People took a couple of pictures of me.

Reminder: Send picture of the dude with the Dude. (Got the Dude’s autograph again, so Will and I
didn’t have to arm wrestle for it.)

Call just came in (Rachel)— “People (Walters)are singing “Wish You Were Here” (Pink Floyd) to a Folgers can
(Donny). Walters are everywhere!!!!!!”

"I don’t know what state I will be in besides Massachusetts." — Will, asking if I am driving home after we get to
Fall River.

1:23 a.m. 1st rest stop (Stamford, Conn.)

I need to use the lavatory. Huge accident @ same point.

1:30 a.m. Stuck in huge hold up (traffic jam) @ Mickey D’s (McDonalds).

2:05 a.m. Starting to move. Sobering up, but need to pee again! (Just leaving the rest area too. I was a brat. Sorry

2:11 a.m. On the Road (Highway) again.

2:22 a.m. Pee #2 (Thanks Will)

2:26 a.m. On the Road (Highway) again.

3:36 a.m. In Rhode Island listening to Rolling on Dubs Vol. 2/Bruce’s Crap Rap (Rap Compilations that I made)

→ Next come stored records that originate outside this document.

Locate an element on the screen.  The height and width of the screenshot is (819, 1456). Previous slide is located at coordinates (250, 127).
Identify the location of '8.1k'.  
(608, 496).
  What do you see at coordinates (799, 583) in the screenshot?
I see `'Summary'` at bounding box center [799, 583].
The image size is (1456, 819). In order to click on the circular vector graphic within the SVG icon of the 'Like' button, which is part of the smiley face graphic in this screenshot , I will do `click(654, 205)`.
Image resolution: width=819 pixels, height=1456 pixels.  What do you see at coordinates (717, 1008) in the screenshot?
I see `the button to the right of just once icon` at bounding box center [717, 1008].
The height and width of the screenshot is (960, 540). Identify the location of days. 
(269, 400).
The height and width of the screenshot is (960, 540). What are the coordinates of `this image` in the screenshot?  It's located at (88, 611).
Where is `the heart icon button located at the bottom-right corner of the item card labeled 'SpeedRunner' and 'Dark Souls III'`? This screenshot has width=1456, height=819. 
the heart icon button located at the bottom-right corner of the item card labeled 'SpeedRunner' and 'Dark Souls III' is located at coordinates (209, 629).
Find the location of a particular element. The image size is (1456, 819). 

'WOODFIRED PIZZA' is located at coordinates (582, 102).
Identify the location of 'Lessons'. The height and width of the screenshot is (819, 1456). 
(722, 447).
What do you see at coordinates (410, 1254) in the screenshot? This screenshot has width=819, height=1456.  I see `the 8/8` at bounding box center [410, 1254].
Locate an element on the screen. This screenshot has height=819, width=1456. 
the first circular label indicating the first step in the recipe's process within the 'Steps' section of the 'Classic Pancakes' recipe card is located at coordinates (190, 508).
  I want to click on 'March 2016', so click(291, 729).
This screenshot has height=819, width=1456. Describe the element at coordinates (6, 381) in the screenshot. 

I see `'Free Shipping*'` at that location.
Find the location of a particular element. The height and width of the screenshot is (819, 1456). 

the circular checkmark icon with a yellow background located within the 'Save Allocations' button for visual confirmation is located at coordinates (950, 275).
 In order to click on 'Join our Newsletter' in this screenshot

Will enlightening me: “I don’t know if you know this but we are rolling on dubs.”

4:08 a.m. “Imagine” — John Lennon

Driving on 195 East: “We’re the only ones awake in Providence!”

4:24 a.m.  At the Mickey D’s drive thru waiting to get served and after 5 minutes come to find out they only have
Quarter Pounders, not serving breakfast just yet; Will is saddened. (Well sometimes you eat the bar, sometimes
the bar eats you.)

4:35 a.m. Made it home!!! (Well, Will’s apartment in Fall River)

5:13 a.m. Finally in my bed!!! The Dude Abides. Take ‘er easy…


Overall my experience was fantastic. I cannot wait for next year’s events. I cannot wait to watch the film, drink a
Caucasian and go to the bowling alley (being the passenger and having a designated driver, of course). What
did I get out of this event? I got satisfaction. I laughed, I cried (from laughing), met fellow Achievers, and you know
what, I was even given a toe … with nail polish, even. To me, that was a welcome to the Lebowski society. Thank
you all for making it worth while … Oh, look at me, I’m rambling again. Well, I’ll see you all later on, hopefully at
the next Lebowski fest, if not sooner. Take ‘er easy.